== DATA EXTRACT

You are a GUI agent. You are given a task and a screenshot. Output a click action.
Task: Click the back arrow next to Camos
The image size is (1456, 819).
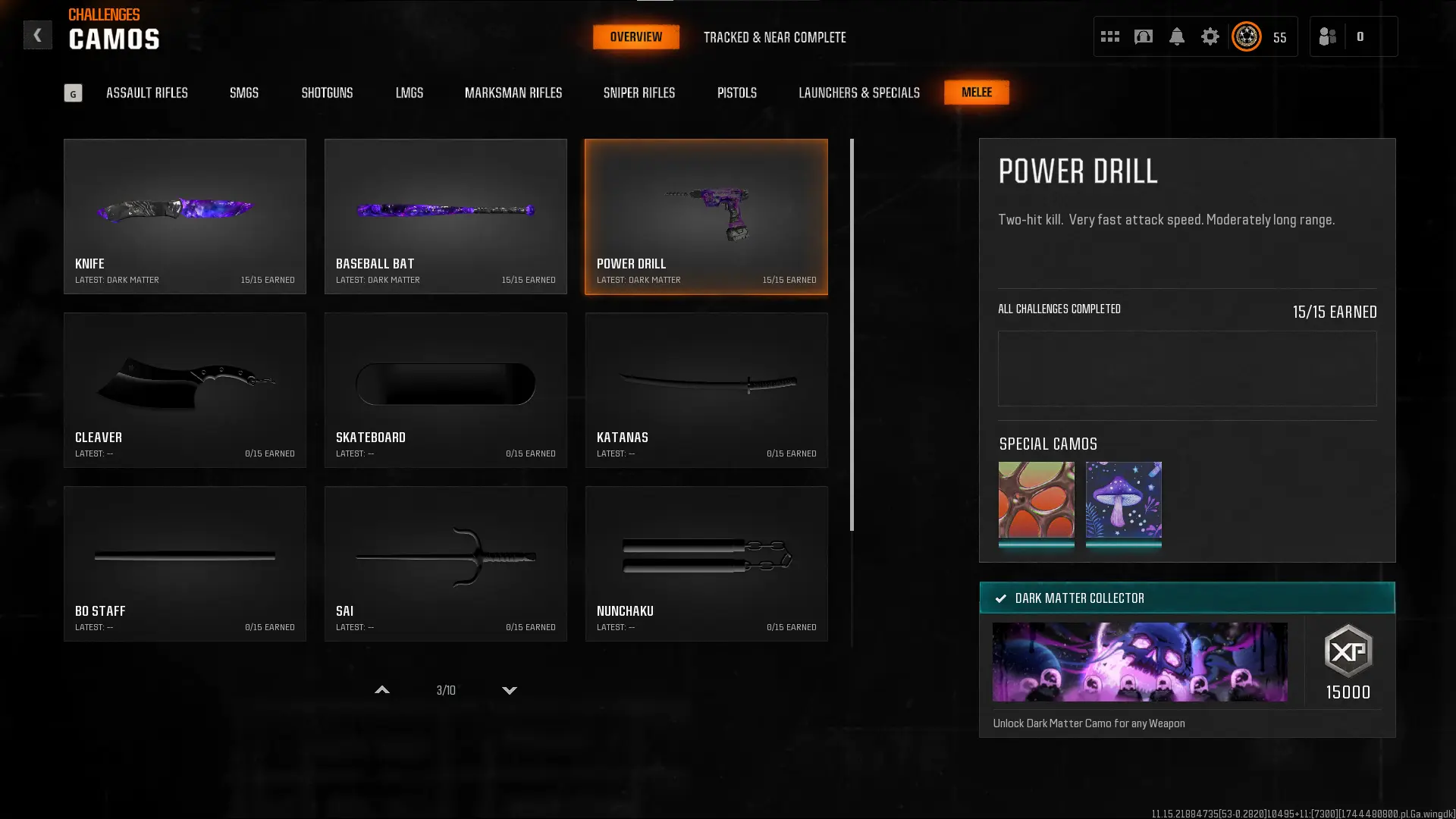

====
== DATA EXTRACT

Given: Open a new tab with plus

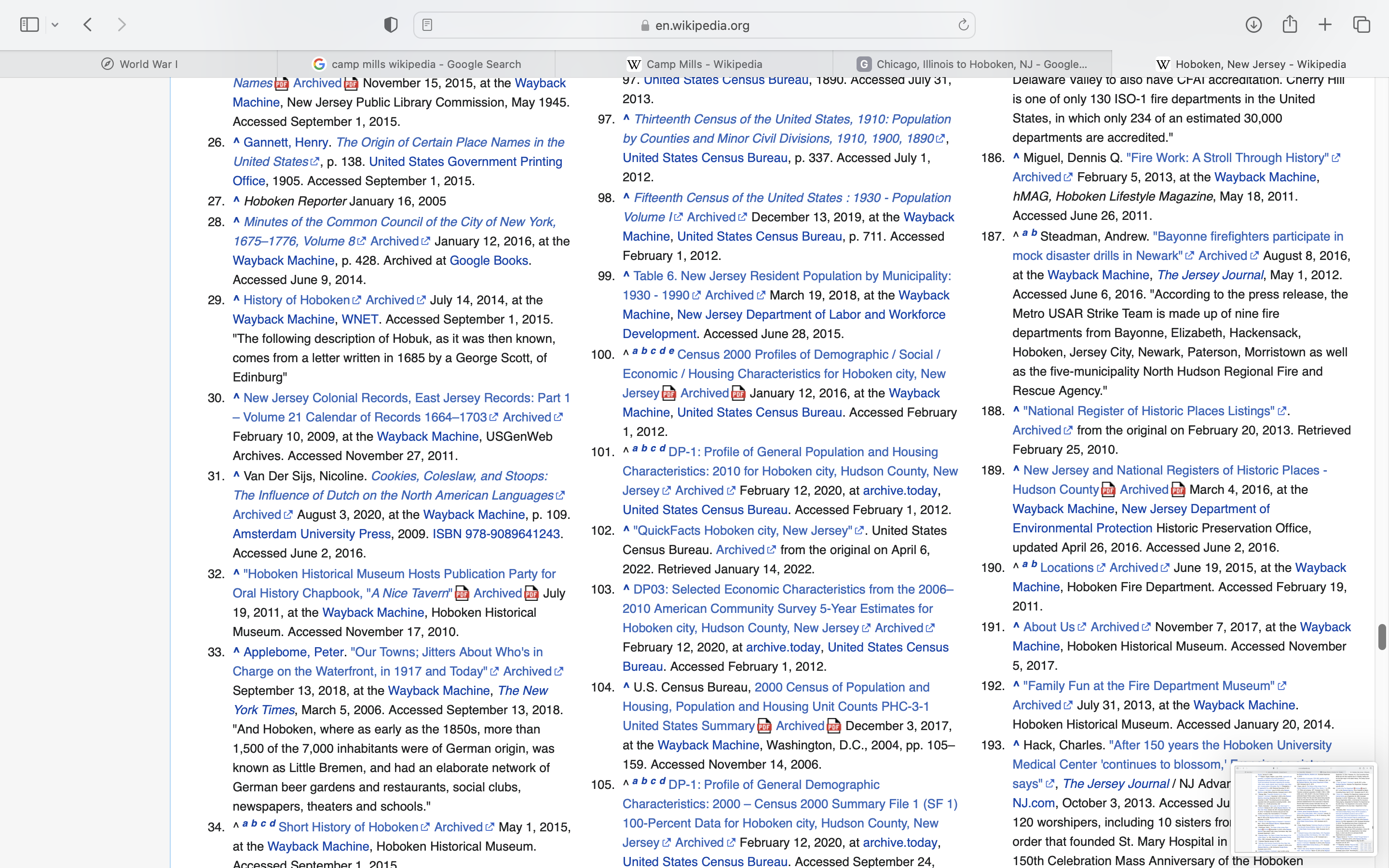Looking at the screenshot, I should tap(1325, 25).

====

**EXERCISE DESCRIPTION**
Begin with the line that has "Task: Click the back arrow next to Camos" in the listing above and end after the line that has "The image size is (1456, 819)."; output those lines exactly.

**REPLY TO THE TASK**
Task: Click the back arrow next to Camos
The image size is (1456, 819).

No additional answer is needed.